> On 3 Sep 2015, at 21:44, Ian Hickson <i...@hixie.ch> wrote:
> On Thu, 3 Sep 2015, henry.st...@bblfish.net wrote:
>>>>> and the other major implementation has never supported [<keygen>].
>>>> You mean IE? IE has always had something that did the same:
>>>> https://msdn.microsoft.com/en-us/library/aa374863(VS.85).aspx
>>>> It is not idea, and it is easy to use both.
>>> I'm not really sure what you're trying to argue here. Are you saying 
>>> we should specify this API? Are other browsers planning on 
>>> implementing it?
>> What I am saying is that all desktop browsers have implemented that 
>> functionality in one way or another for 15 years. So that it is 
>> misleaading to make it look like it is only a minority that has been 
>> using it.
> If you consider <keygen> and IE's Certificate Enrollment API to be 
> equivalent, then I wouldn't worry about the deprecation warning regarding 
> <keygen>. I would fully expect a similar feature to be supported by the 
> <keygen>-supporting browsers long before <keygen> itself is removed. One 
> might even hope that such a feature would be one developed in a standards 
> environment with input from security expects and with with input from all 
> vendors, and that it might therefore be more secure than <keygen> and 
> actually implemented by all vendors, which would certainly be an 
> improvement over the current situation.

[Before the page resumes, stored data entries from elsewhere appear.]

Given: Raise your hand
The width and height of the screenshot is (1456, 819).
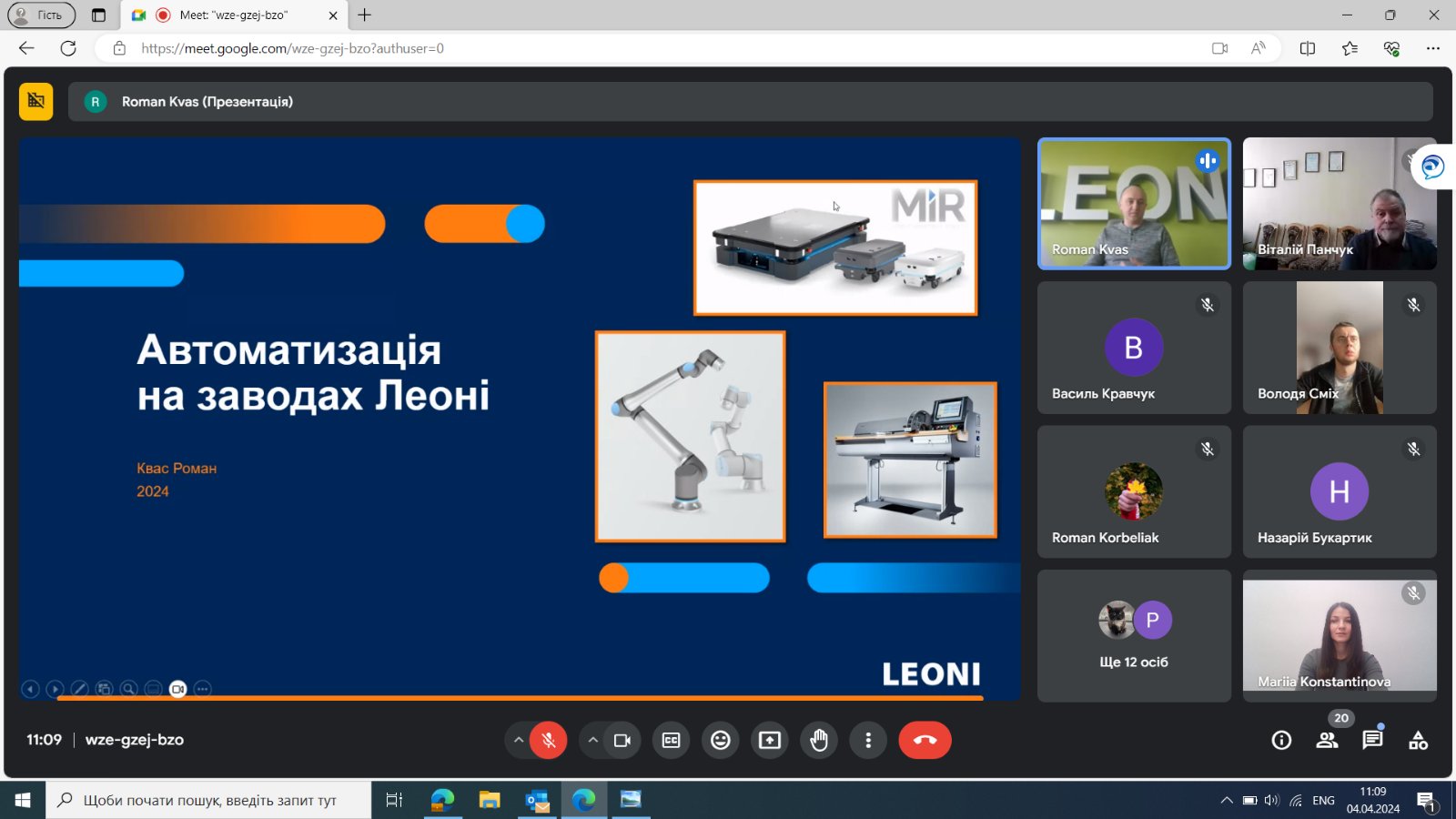Looking at the screenshot, I should click(818, 740).
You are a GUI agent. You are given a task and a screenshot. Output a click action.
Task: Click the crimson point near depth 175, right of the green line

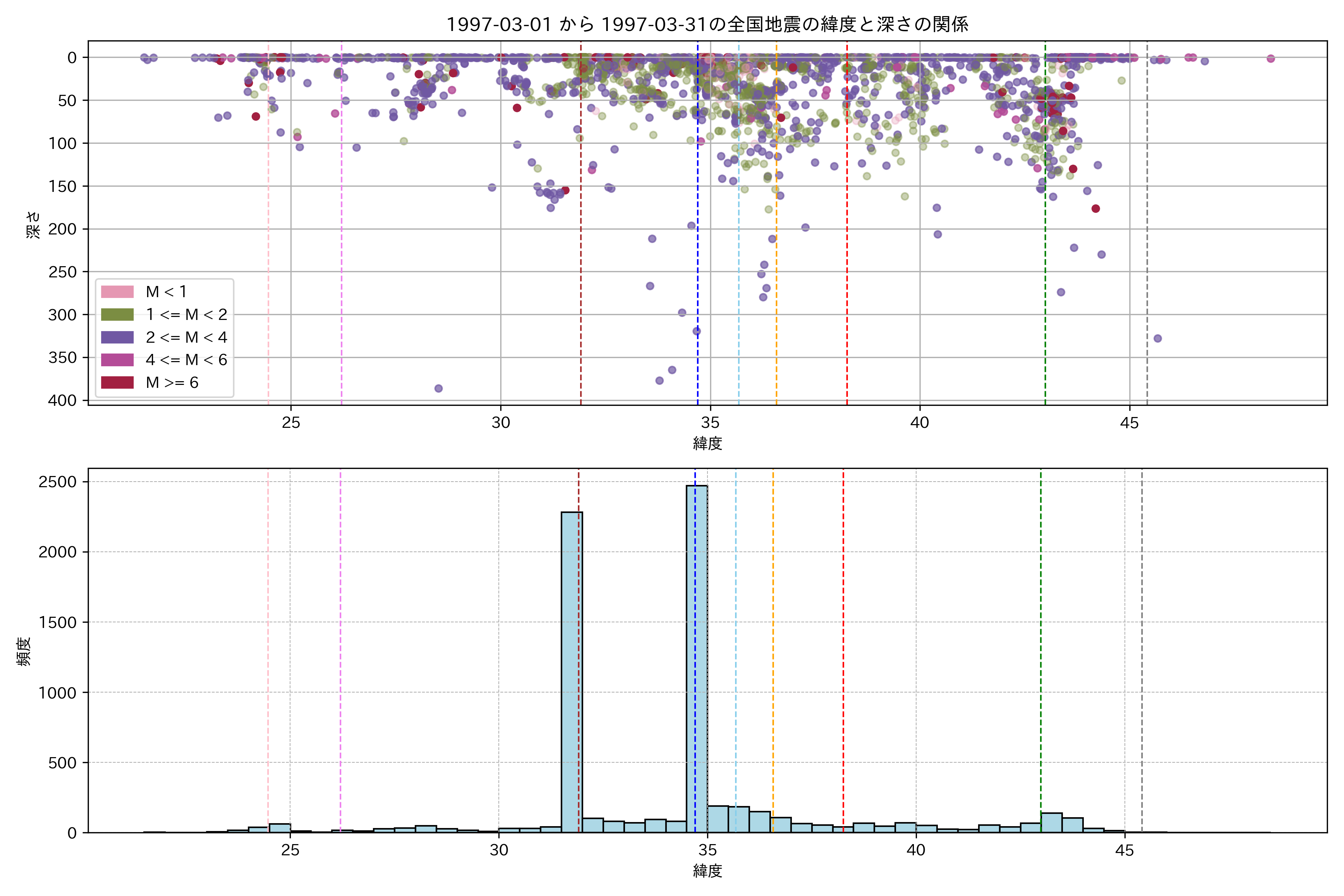pos(1095,209)
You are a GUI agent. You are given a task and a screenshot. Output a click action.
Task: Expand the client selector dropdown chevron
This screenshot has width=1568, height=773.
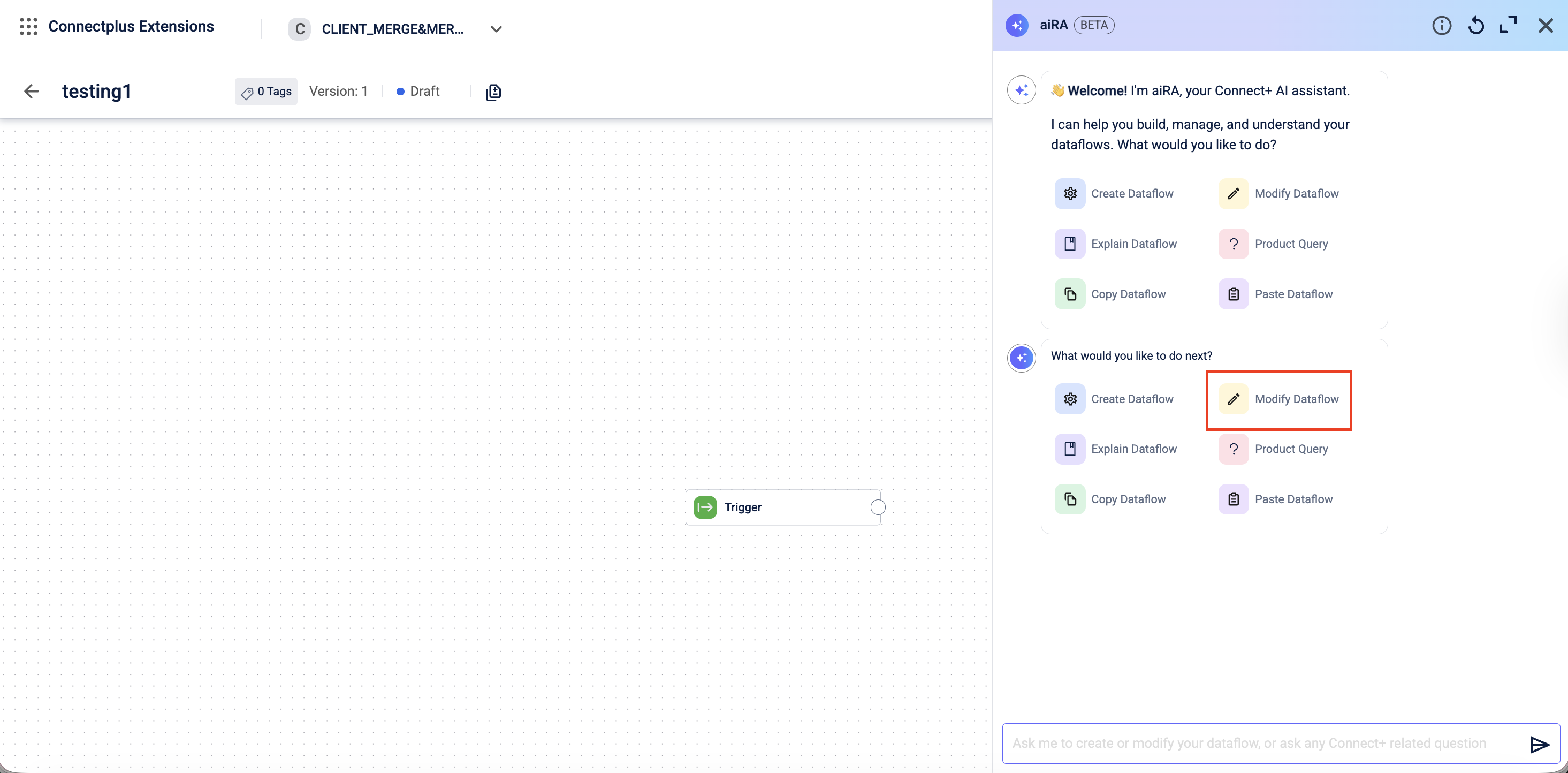[496, 29]
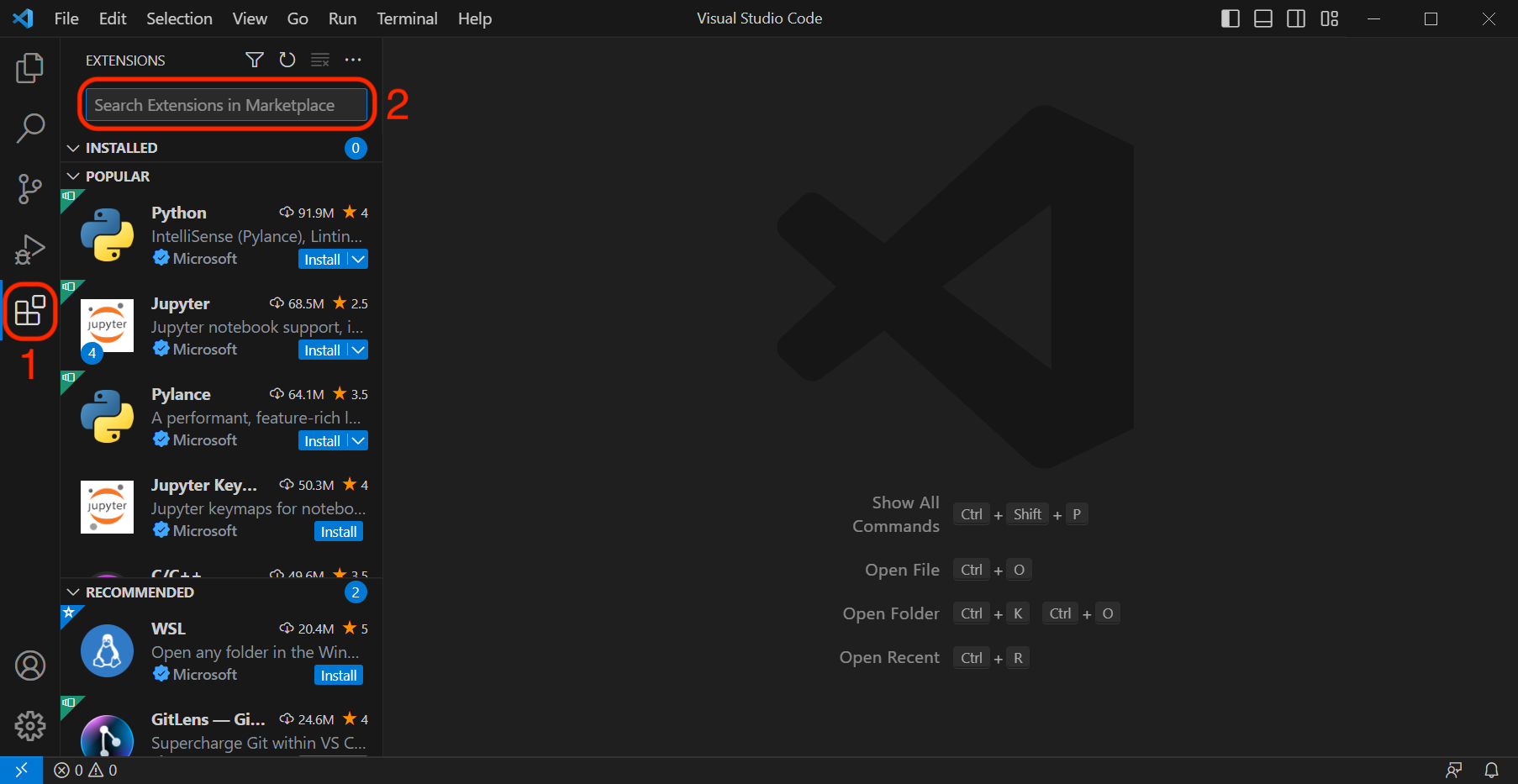This screenshot has width=1518, height=784.
Task: Install the WSL extension
Action: point(338,675)
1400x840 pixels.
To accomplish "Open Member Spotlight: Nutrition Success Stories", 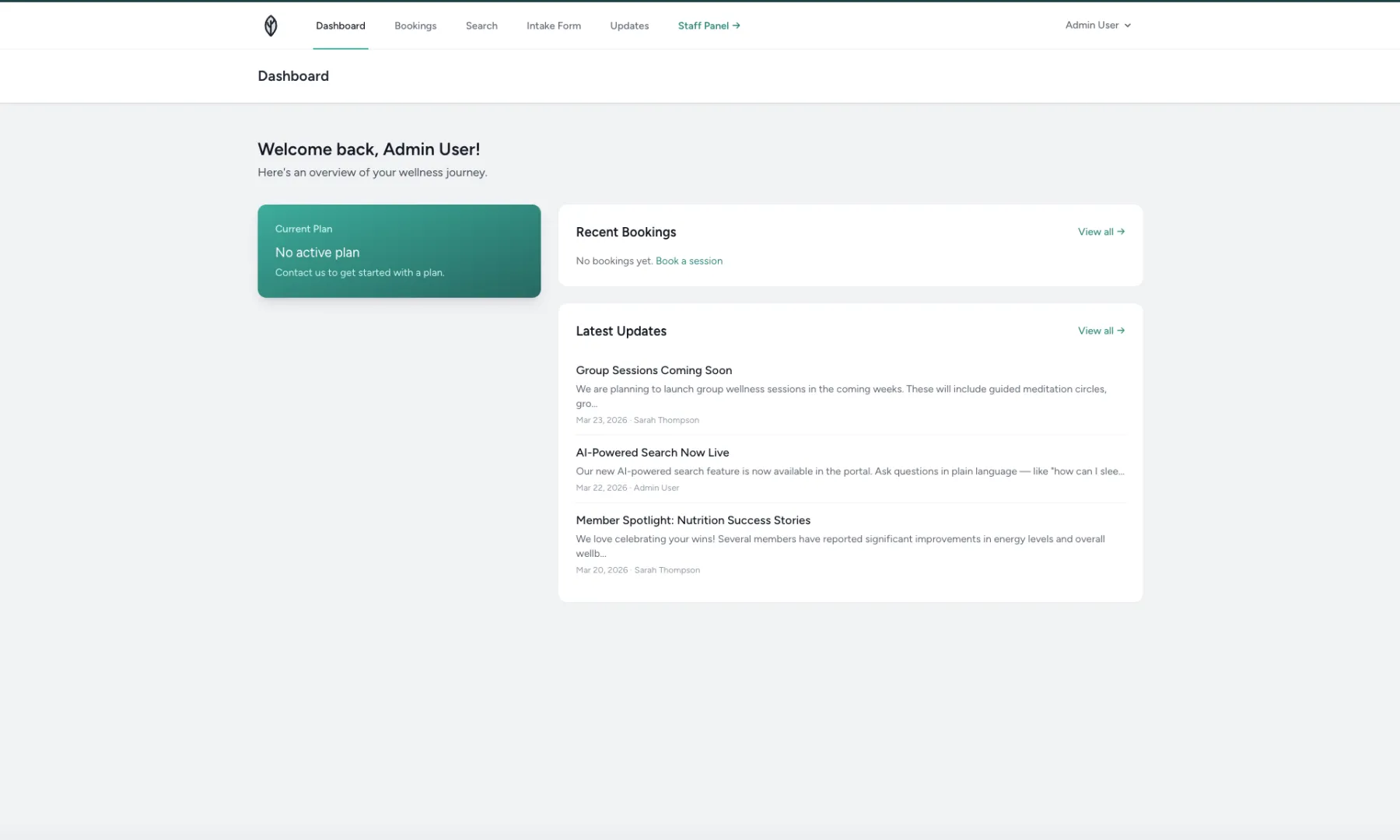I will click(692, 520).
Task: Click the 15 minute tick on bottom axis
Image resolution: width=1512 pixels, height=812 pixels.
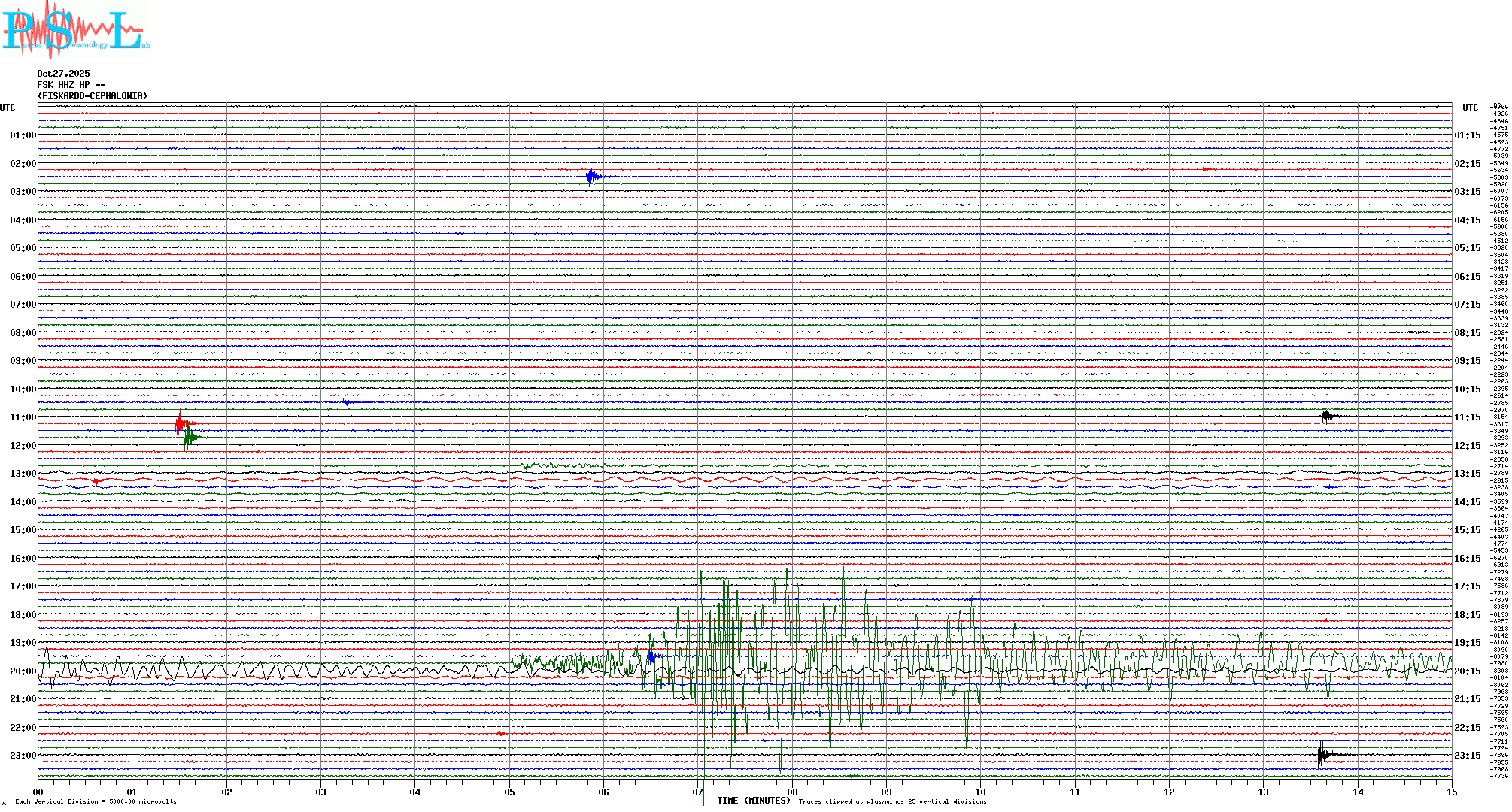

Its a bit optimistic especially in the security area to think that if you remove
a security component it is going to magically re-appear. 

Anyway, let's leave that discussion to the TAG.

Still I think I'll chime in with Melvin and the point I made earlier
that it would be good to have more details on what the security issues
with keygen are. At the minimum it may be worth explaining this in the
WHATWG spec.

As I wrote in the previous mail in response to your point:

>> The post foolip pointed to points out that <keygen> is actually rather 
>> insecure (e.g. using MD5). One could argue that _keeping_ <keygen> is 
>> actually more harmful to asymetric-key cryptography than removing it...
> It can't be more insecure than storing the key in HTML5 web storage.
> All keygen allows the browser to do is to sending the public key ( hopefully 
> over TLS ) to the server which can then send you back a certificate. Since 
> the private key does not leave the user agent there is not much that can go 
> wrong. After all it is a Public Key that then in any case will be published! T
> hats the whole point of asymetric key cryptography! :-)

So yes, what is the attack vector here?